§ Given text:
++++++
Anything that can go wrong will go wrong. Murphy's law, by Edward A. Murphy Jr., USAF, Aerospace Engineer
I take the timing, alone, of some of my many unusual experiences over the years as being extremely probable proof to me personally that my experiences are real. An example would be that in my teens in troubled times I started reading the bible, began to believe in God (though not with 100% certainty at the time) and started hearing a constant low level background ringing in my ears. Eventually I told my strong-willed father about this and he managed to convince me that a person's mind can play tricks on them. At that point I stopped believing in God and the low level background ringing in my ears also then ceased. Decades later I was having a hard time, and finally apparently was made to recall a dream I had in my youth. Part of the dream was a floral arrangement by a stairway, which I now had in my then current home. I started believing in God again, and soon it dawned on me to repent in a general way (certain aspects of my past lifestyle had been wrong). At that point I heard the low level background ringing in my ears again, on a constant basis.
++++++
§ Provided information:
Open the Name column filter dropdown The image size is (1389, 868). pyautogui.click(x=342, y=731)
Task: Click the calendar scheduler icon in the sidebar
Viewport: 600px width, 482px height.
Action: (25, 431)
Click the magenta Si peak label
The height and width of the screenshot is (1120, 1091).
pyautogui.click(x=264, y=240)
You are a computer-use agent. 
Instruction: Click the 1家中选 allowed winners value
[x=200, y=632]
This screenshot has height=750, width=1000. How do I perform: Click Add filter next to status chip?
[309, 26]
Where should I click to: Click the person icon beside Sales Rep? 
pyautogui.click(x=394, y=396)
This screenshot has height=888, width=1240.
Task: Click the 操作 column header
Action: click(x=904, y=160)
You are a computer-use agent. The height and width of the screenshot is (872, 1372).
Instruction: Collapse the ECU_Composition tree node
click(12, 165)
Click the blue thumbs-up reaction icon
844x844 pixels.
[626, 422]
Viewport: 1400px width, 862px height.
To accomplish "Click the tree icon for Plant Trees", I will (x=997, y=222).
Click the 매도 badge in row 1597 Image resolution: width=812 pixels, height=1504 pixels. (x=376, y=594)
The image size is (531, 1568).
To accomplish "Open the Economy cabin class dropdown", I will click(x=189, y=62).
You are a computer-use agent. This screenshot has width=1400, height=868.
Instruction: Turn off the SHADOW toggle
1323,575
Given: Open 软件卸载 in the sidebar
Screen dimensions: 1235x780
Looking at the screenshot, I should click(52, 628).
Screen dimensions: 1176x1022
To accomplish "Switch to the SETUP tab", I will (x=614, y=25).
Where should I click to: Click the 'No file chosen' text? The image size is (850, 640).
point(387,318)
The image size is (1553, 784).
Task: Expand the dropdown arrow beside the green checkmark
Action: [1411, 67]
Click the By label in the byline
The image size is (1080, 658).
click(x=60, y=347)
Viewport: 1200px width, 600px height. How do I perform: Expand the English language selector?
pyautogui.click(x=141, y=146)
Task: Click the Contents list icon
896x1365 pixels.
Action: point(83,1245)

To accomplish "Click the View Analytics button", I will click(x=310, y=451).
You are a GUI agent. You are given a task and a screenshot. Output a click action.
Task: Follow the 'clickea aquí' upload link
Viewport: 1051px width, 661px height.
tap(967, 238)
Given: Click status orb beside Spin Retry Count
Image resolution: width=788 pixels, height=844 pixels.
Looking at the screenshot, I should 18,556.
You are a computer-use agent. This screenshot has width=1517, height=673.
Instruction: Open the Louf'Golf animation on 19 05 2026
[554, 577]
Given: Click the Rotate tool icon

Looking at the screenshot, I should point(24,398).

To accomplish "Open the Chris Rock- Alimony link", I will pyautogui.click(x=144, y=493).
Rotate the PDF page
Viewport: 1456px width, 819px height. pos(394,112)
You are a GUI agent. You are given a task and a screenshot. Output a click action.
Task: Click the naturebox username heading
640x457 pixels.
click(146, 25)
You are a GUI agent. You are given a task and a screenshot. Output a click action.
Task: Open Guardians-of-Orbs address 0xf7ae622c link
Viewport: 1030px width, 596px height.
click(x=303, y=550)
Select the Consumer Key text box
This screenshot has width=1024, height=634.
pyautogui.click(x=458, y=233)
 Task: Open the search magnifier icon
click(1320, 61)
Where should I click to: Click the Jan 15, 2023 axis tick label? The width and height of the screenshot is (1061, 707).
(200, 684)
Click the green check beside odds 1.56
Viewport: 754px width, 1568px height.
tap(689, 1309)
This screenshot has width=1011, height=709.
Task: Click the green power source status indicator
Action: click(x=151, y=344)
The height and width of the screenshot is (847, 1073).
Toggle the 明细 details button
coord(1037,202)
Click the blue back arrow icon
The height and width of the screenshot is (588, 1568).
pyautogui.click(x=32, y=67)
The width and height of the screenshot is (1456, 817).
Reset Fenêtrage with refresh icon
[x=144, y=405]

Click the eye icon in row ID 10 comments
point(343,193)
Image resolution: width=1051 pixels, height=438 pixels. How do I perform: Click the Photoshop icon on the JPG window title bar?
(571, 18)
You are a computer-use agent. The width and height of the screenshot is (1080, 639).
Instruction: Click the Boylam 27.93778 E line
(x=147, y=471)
++++++
§ What to do:
Carry on the first-person account above the material, about believing in God and hearing a ringing in the ears, starting after its last sentence.

§ Your response:
If one has 100% conviction that God exists, one's prayers can have a greater chance of being realized. Even if they are very great miracles that benefit more than people I know, as some are that I have asked for, and that I feel that I was meant to ask for. A lesser prayer of mine once came true, though coincidence would be significantly more probable if that's how one wished to explain it. I lady I liked had a cat allergy, but owned cats, so I prayed she lose the allergy. Shortly after, she did. She told me her doctor said that such allergies can sometimes disappear on their own, but I suspected otherwise... Of course I can't prove all this, no more than the many people who have made claims about anything supernatural in various media. My point is that I am telling Bob that for me personally, I know philosophical materialism is dead wrong. I thought Bob might be interested, even if he didn't believe me at all.
Hi Kevin:
I guess the accusation that we have gone off on a tangent would stick......
So..I'll be brief:
1. There is a "Supra-Natural" (to be distinguished from the "Supernatural" of many religions). It is not provable by our senses or scientific investigative equipment.
2. It is able to be "intuited" by humans - this is the reason throughout man's history, he has generally believed in God, gods, Spirits, etc. The attempt to describe this "other" is limited by the time, culture, etc. in which the attempt is being made....thus the great variety of such descriptions throughout the human race's existence.
It shouldn't be unusual that someone who believes in equal income distribution and/or the top 1 percent to believe in the tooth fairy. Looking at the Toronto Mayoral election those with money did well and the poor got an predictably small percentage of the vote. As soon as you tell people you want to take away their stuff and give it for programs from which they won't benefit their vote evaporates.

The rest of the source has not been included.